-------- Data lines

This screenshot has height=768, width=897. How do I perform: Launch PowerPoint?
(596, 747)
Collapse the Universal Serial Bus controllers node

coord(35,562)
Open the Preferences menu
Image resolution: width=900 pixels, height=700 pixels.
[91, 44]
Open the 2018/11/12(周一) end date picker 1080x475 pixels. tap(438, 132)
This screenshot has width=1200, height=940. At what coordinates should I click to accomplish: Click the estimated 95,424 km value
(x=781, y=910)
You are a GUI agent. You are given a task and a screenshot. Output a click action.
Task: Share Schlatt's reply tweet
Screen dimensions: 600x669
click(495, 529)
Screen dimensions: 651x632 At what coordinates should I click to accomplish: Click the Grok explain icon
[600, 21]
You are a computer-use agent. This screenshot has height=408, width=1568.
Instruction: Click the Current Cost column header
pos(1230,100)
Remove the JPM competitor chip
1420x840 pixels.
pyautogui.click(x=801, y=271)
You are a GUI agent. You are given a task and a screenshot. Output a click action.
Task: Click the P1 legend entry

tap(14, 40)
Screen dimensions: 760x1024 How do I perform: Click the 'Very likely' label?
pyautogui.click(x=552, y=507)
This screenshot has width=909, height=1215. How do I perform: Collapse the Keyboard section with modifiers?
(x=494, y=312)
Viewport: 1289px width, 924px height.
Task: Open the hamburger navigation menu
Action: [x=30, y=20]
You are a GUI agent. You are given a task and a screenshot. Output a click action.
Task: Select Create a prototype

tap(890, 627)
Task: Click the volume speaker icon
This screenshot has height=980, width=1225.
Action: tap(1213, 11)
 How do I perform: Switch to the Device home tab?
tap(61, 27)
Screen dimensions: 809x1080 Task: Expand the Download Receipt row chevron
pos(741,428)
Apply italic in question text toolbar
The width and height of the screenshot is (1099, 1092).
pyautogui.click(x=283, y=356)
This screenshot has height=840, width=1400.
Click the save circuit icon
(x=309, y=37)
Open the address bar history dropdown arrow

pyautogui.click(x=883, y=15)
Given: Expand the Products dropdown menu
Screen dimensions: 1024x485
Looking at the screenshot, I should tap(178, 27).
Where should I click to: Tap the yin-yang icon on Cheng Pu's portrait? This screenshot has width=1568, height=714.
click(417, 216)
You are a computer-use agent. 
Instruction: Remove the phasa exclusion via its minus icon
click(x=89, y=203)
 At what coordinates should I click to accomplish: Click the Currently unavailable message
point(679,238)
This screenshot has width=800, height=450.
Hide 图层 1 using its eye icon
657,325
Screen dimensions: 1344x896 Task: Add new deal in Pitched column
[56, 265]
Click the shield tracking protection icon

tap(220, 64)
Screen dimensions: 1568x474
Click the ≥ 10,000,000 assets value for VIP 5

----------------

[Work required]:
Pull out each line of the records above that contains the word "Expand", and copy those lines unchanged.

[Solution to this task]:
Screen dimensions: 809x1080 Task: Expand the Download Receipt row chevron
Given: Expand the Products dropdown menu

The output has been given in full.